Most women will use birth control at some point, and 86% have used three or more methods before age 40, according to the Guttmacher Institute, a pro-abortion research institute.

However, Trump rolled back the scope of the contraception mandate, allowing any employer with a religious or moral objection to birth control to be exempted from the requirement. Last summer, the Supreme Court upheld the waivers in Little Sisters of the Poor v. Pennsylvania.

“Although all people are entitled to their religious beliefs, those beliefs should never be used to discriminate against other people, even by removing their health insurance coverage. No one should be denied birth control coverage because of where they work or what school they attend, “said Georgeanne Usova, senior legislative advisor for the American Civil Liberties Union.

Biden said he would restore the Obama-era policy, which exempts only places of worship, but provides an adjustment for other opposing employers, allowing their employees and dependents to access contraceptive coverage through their insurance companies. insurance or external administrators.

The Hyde Amendment

For decades, the Hyde Amendment has prohibited federal programs from paying for abortions except in the case of rape or incest or to save a woman’s life. While the amendment originally applied only to Medicaid recipients, most of whom are in communities of color or are categorized as low-income, Congress extended it to apply to federal employees and their dependents, military personnel, the Indian Health Service, Peace Corps volunteers, and Washington, DC residents

“The Hyde Amendment is an attack on low-income families and an attempt to take away the promise of Roe v. Wade. For many, abortion care has been a right in name only and not in practice, because if it cannot be afforded, the legal right is moot, “said Kelsey Ryland, co-director of the All * Above All abortion coverage campaign.

Those covered by Medicaid in 34 states and DC have minimal abortion coverage due to the Hyde Amendment, according to the Kaiser Family Foundation.
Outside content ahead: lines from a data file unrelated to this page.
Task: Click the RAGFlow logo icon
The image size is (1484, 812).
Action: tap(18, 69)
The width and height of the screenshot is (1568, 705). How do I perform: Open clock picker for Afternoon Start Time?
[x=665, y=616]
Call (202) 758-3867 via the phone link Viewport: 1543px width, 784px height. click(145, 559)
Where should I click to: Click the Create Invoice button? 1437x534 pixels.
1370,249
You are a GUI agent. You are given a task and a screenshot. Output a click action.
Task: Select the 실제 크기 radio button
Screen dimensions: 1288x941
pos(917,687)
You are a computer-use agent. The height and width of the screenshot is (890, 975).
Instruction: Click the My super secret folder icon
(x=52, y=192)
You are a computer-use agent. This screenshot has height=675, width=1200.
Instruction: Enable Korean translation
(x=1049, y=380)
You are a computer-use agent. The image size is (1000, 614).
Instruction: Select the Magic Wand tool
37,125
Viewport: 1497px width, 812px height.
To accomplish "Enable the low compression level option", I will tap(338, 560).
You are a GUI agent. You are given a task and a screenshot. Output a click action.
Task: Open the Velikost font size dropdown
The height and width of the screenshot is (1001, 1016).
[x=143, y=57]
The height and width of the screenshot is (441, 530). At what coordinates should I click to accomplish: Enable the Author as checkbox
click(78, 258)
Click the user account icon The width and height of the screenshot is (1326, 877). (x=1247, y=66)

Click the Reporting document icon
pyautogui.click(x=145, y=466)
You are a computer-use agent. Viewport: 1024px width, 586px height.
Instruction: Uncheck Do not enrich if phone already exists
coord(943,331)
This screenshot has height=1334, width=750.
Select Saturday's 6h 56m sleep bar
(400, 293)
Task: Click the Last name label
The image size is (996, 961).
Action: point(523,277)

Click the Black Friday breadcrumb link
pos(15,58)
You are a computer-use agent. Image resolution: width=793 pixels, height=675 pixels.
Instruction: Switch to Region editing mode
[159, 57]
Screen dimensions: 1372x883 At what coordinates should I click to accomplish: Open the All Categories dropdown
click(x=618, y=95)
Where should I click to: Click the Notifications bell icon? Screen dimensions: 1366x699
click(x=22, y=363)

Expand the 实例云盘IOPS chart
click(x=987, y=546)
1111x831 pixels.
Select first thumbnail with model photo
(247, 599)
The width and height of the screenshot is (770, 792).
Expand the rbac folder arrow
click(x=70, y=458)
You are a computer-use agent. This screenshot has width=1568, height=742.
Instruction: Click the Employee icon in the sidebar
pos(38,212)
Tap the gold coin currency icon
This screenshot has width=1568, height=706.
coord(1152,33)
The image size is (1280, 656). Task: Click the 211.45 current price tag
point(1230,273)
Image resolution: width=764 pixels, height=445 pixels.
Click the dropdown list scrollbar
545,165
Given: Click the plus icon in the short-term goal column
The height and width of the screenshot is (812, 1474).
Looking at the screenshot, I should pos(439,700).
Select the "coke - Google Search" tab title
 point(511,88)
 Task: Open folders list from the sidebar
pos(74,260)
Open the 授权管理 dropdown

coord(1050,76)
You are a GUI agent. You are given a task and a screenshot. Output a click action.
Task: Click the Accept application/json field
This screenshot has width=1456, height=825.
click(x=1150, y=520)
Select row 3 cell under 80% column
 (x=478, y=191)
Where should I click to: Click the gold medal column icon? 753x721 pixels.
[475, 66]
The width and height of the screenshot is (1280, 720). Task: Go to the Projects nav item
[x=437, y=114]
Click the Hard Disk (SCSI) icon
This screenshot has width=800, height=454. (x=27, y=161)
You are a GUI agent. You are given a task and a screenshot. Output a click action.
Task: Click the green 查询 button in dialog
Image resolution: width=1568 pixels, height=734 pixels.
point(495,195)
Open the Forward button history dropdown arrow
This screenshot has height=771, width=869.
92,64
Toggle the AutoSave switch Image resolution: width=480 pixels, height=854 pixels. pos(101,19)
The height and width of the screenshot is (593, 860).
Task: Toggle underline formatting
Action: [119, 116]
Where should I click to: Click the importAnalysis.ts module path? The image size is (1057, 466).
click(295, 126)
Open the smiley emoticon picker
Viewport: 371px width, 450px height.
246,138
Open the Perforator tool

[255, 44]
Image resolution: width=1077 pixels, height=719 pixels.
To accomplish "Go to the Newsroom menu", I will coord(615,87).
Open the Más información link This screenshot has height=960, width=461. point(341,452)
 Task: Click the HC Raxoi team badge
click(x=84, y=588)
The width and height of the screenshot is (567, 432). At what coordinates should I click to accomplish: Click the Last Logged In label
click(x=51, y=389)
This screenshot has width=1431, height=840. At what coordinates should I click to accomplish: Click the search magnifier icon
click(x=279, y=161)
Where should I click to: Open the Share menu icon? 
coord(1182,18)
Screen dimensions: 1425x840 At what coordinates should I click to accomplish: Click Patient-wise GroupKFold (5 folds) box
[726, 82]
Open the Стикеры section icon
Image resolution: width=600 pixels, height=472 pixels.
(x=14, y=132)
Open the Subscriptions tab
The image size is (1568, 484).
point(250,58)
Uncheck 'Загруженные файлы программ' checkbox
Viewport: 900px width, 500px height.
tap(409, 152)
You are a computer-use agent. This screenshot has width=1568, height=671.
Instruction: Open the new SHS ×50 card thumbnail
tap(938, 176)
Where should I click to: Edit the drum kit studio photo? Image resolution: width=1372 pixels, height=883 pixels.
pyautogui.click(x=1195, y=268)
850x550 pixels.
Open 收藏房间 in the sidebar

In that case, the cost of an abortion is often a significant financial barrier. On average, the cost of an abortion procedure is approximately $ 500; when almost 40% of Americans don’t have the resources to cover an unexpected expense of $ 400. Meanwhile, 16 states use their own funds to pay for abortions for people insured by Medicaid, including California, Illinois and New Mexico.

Since 1976, the amendment, which is not a permanent statute and does not require a repeal, has been added each year to legislation passed by Congress to fund the federal government. Biden has vowed to end the policy, which he once supported, but would require congressional action to remove it.

“The job we all need to do right now is to make sure we expand access to health care, not find ways to limit it,” said McGill Johnson of Planned Parenthood.